----- Passage given

Read The Times Australia

Daily Bulletin

Australia has a great chance to engage in trade diplomacy with China, and it must take it

  • Written by: Tony Walker, Vice-chancellor's fellow, La Trobe University
The Conversation

Australia’s efforts to end a diplomatic deep freeze with China may not be getting anywhere fast on the surface, but there are nonetheless some signs of a potential thaw.

China’s announcement it was “actively studying” joining a region-wide trade pact that involves Australia and ten other Asia-Pacific trading nations should be exploited by Canberra in its efforts to open lines of communication with Beijing.

If China is serious about access to the Comprehensive and Progressive Agreement for Trans-Pacific Partnership (CPTPP) – formerly known as the Trans-Pacific Partnership (TPP) – Canberra would be foolish not to engage Beijing on a region-wide trade initiative.

Beijing has said it wants to engage CPTPP members on technical issues.

Australia would have nothing to lose by encouraging China to explore opportunities provided by a trade agreement from which China was excluded when the TPP was concluded in 2016.

The TPP, as originally envisaged minus China, was to be the cornerstone of then US President Barack Obama’s pivot to Asia. Among its aims was to provide a trading counterweight to China.

----------
----- Information shown

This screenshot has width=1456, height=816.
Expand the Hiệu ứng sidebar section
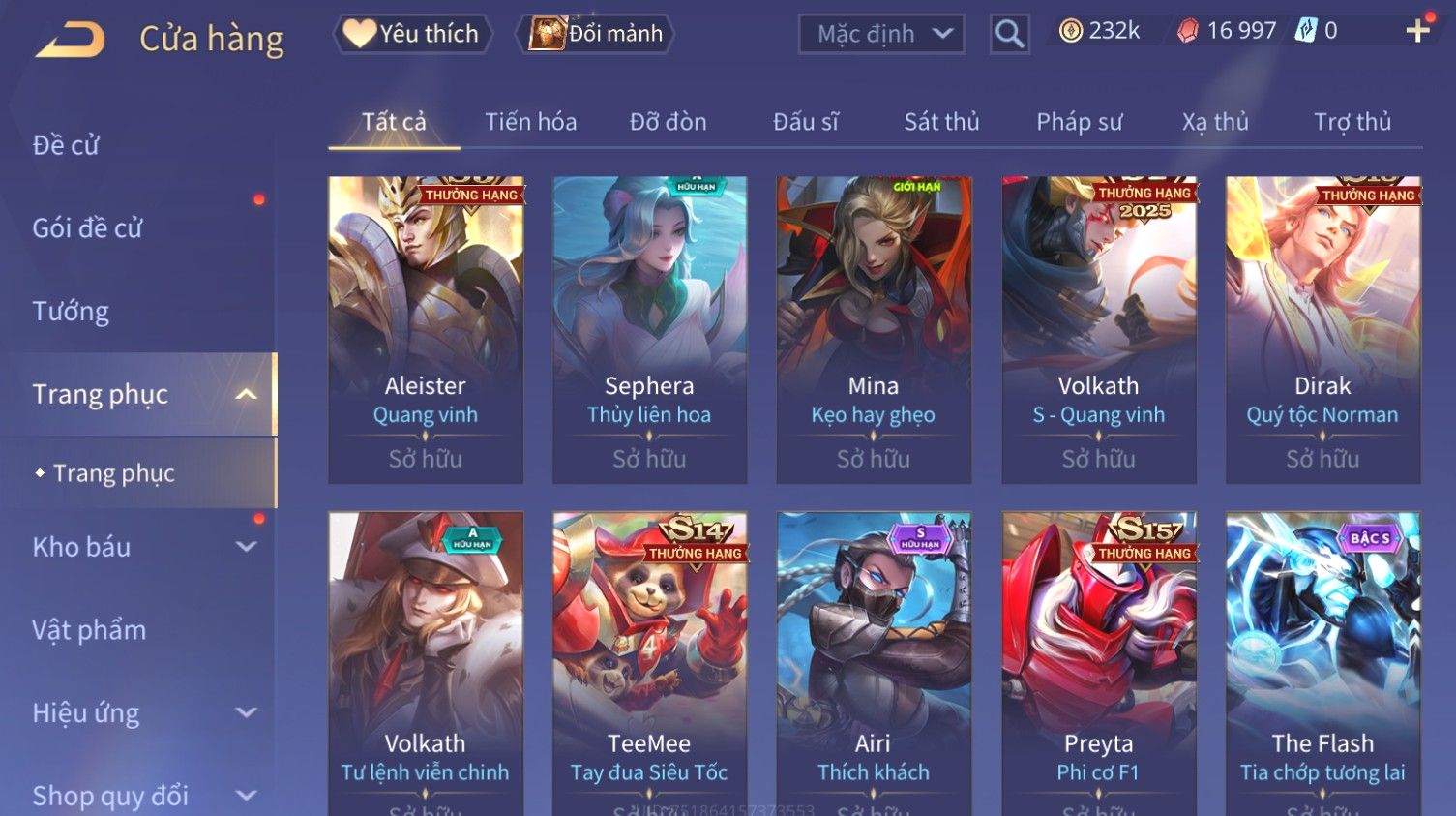click(x=247, y=712)
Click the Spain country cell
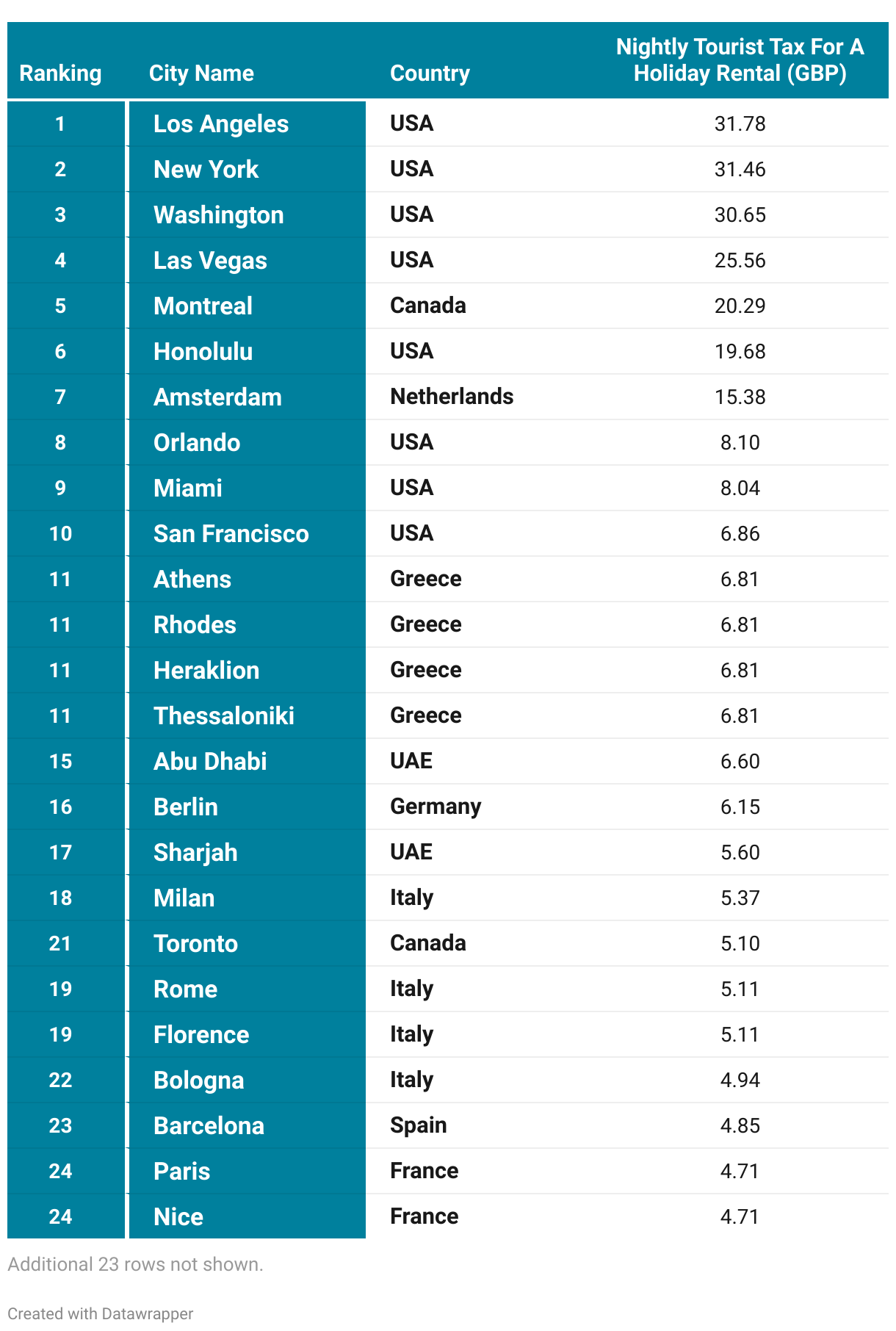This screenshot has width=896, height=1331. point(419,1125)
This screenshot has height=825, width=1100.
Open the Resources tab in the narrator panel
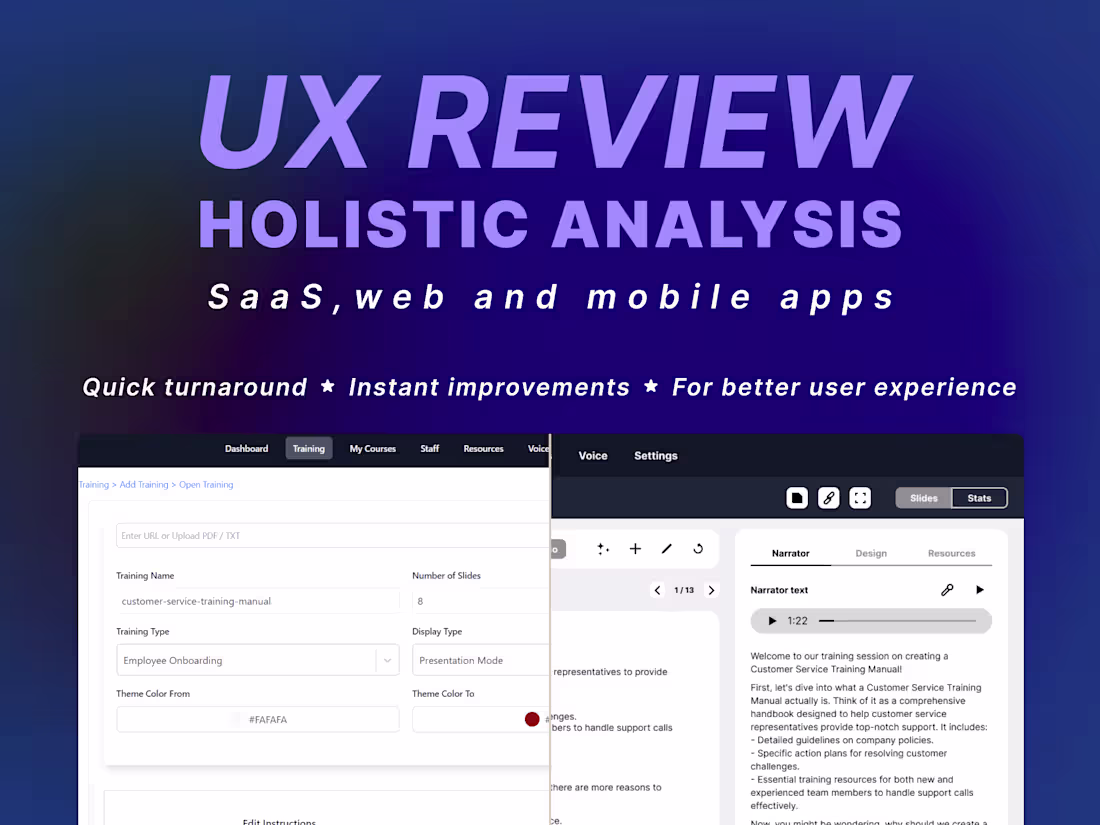click(952, 553)
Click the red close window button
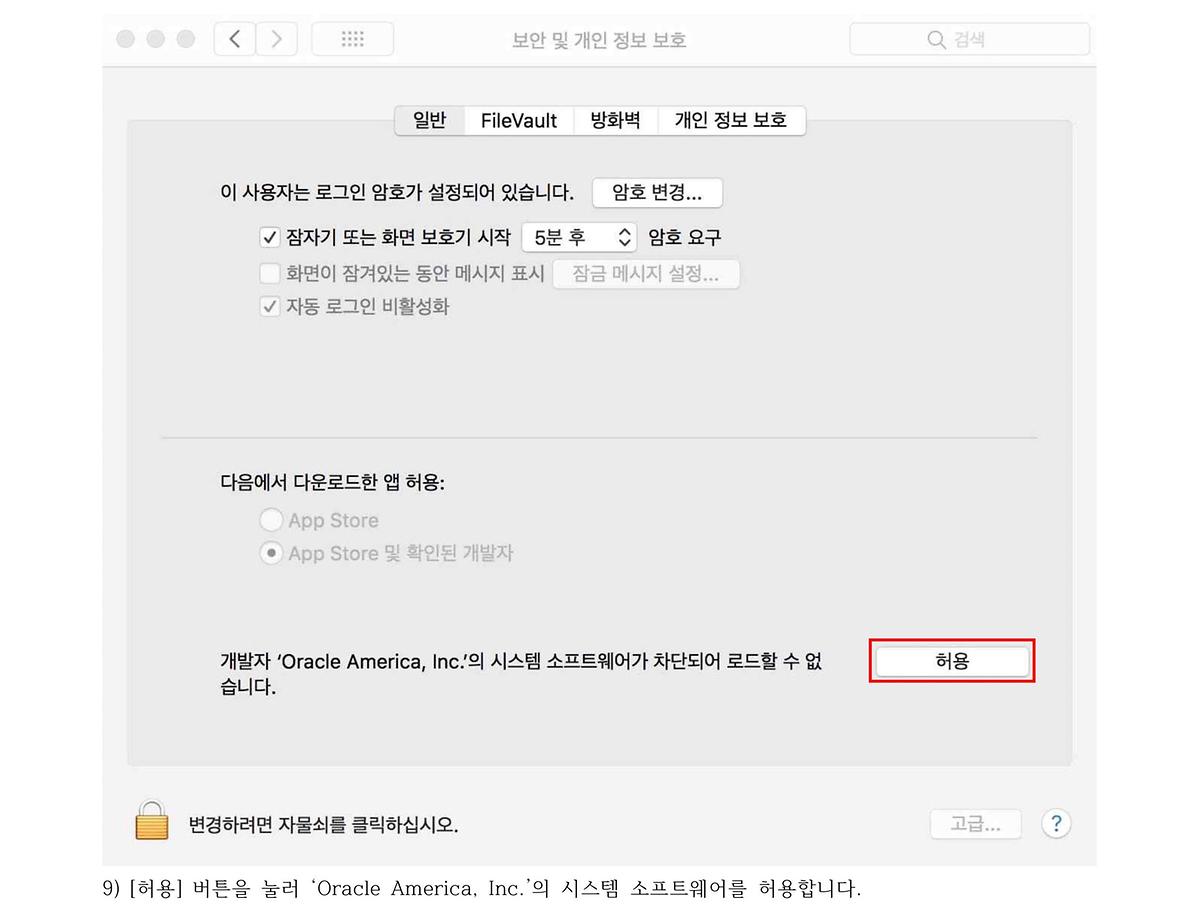This screenshot has width=1200, height=904. point(126,39)
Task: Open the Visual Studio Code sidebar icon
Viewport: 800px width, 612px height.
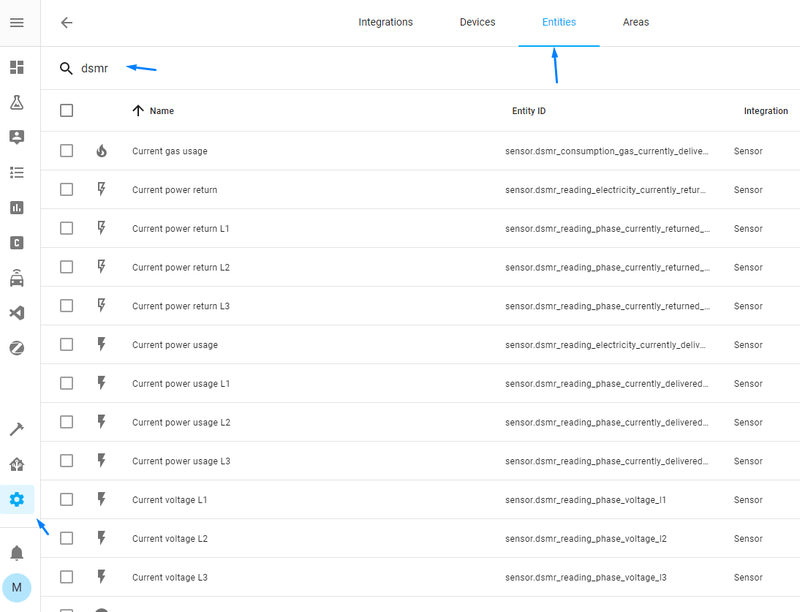Action: point(17,313)
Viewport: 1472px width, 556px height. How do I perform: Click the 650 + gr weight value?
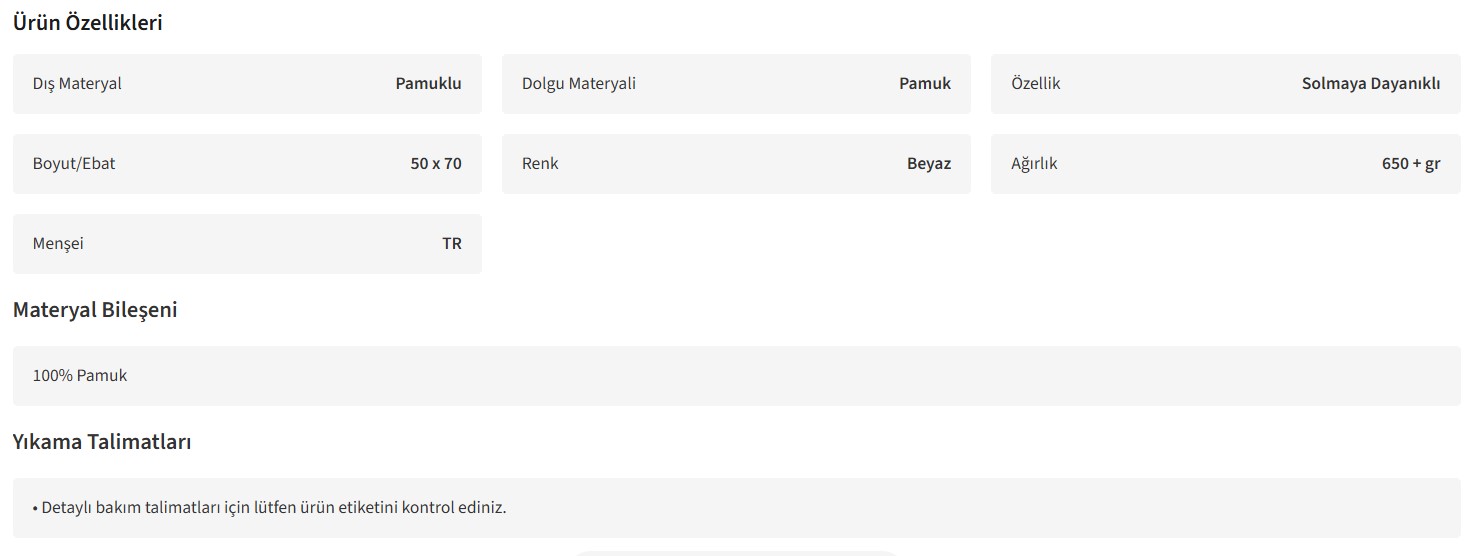[1411, 164]
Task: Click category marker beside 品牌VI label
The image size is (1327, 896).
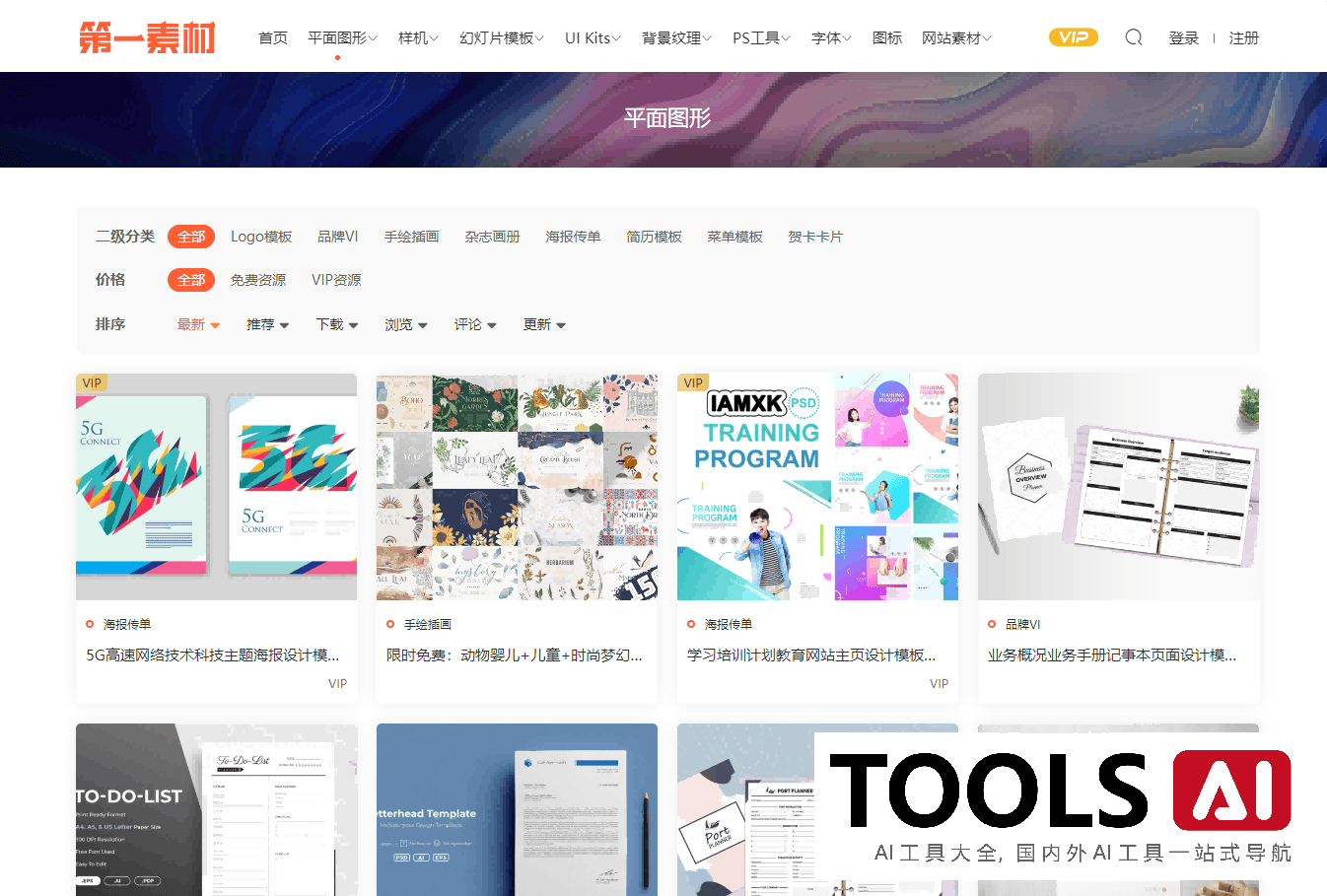Action: pyautogui.click(x=992, y=624)
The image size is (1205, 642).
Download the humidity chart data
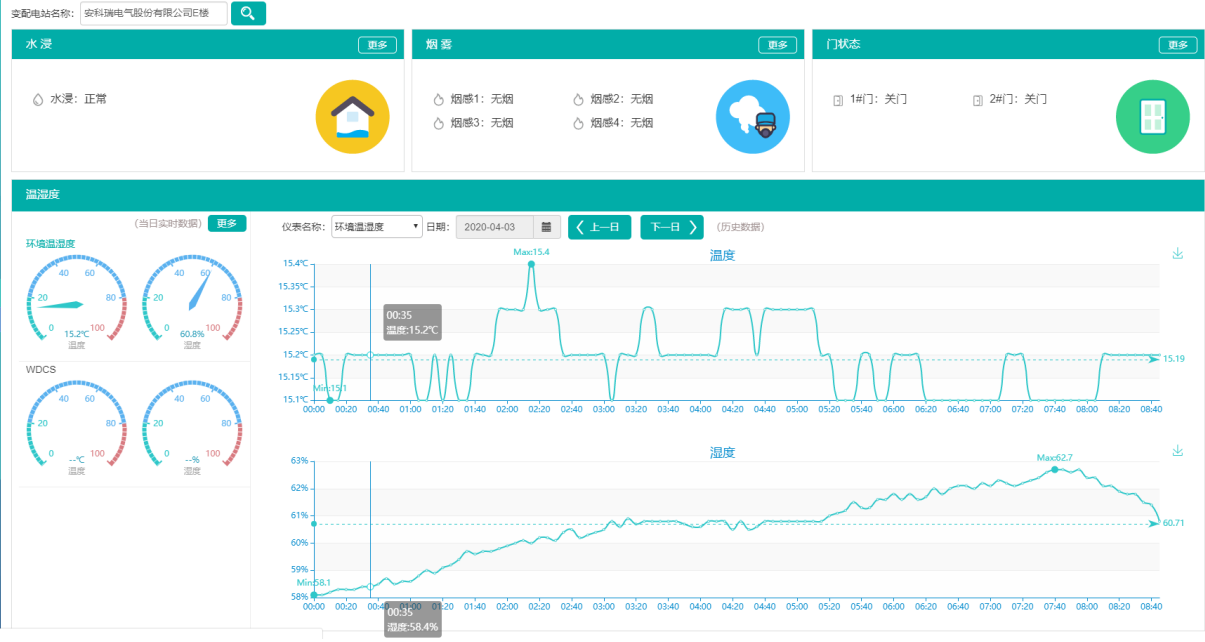pos(1177,451)

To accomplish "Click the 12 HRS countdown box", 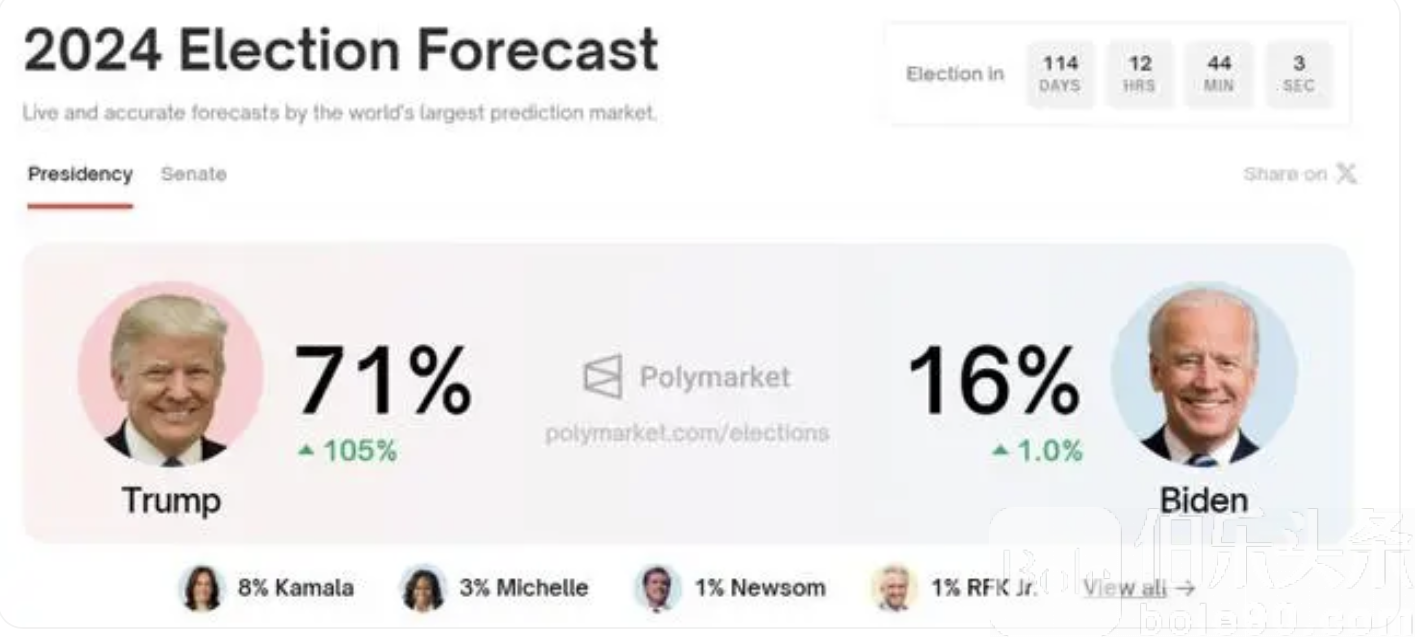I will coord(1140,74).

----------

**Written request 1:** Copy the stretch of the trade diplomacy article from "China’s announcement it" through "communication with Beijing.".
**Written request 2:** Find every line in the entries that contains the string "Task", matching case exactly, and copy each of those lines.

**Full solution 1:**
China’s announcement it was “actively studying” joining a region-wide trade pact that involves Australia and ten other Asia-Pacific trading nations should be exploited by Canberra in its efforts to open lines of communication with Beijing.

**Full solution 2:**
Task: Open the Visual Studio Code sidebar icon
Task: Click category marker beside 品牌VI label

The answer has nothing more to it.